• **The problem**: Once the line containing "Task: Click the" is found, retype it and each line after it through the last entry below, word for word, and nothing else.

• **Data**:
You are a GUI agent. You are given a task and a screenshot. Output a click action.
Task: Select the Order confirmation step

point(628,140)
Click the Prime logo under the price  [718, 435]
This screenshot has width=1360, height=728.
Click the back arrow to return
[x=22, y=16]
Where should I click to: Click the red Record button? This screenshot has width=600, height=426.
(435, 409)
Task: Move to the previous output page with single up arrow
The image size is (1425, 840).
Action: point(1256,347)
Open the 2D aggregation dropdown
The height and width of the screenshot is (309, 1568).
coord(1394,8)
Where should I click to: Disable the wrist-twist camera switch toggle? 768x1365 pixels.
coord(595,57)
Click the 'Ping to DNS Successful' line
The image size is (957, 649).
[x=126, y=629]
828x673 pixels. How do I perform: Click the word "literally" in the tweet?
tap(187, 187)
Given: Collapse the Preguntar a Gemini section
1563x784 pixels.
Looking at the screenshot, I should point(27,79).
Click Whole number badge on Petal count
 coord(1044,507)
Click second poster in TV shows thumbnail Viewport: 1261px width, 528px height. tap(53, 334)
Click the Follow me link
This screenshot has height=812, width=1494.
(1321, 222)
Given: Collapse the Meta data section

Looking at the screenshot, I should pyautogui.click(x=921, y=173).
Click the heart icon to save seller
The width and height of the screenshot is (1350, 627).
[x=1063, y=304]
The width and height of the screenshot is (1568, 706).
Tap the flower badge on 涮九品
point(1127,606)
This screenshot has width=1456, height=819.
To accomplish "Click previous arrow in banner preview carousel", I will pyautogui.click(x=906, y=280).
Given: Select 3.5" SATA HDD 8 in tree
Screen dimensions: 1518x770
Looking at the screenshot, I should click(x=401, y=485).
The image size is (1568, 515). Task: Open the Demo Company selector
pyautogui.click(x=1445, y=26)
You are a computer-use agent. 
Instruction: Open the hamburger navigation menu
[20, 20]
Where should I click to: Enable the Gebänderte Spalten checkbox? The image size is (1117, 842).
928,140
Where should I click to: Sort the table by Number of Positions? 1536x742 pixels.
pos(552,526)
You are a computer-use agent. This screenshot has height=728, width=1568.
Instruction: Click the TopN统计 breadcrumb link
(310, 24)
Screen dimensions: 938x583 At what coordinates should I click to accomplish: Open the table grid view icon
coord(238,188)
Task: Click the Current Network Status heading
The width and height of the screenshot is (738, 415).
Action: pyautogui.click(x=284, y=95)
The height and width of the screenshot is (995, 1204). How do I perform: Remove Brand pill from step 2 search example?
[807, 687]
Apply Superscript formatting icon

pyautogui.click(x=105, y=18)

• **Output of the task**:
Task: Click the Current Network Status heading
The width and height of the screenshot is (738, 415).
Action: pyautogui.click(x=284, y=95)
The height and width of the screenshot is (995, 1204). How do I perform: Remove Brand pill from step 2 search example?
[807, 687]
Apply Superscript formatting icon

pyautogui.click(x=105, y=18)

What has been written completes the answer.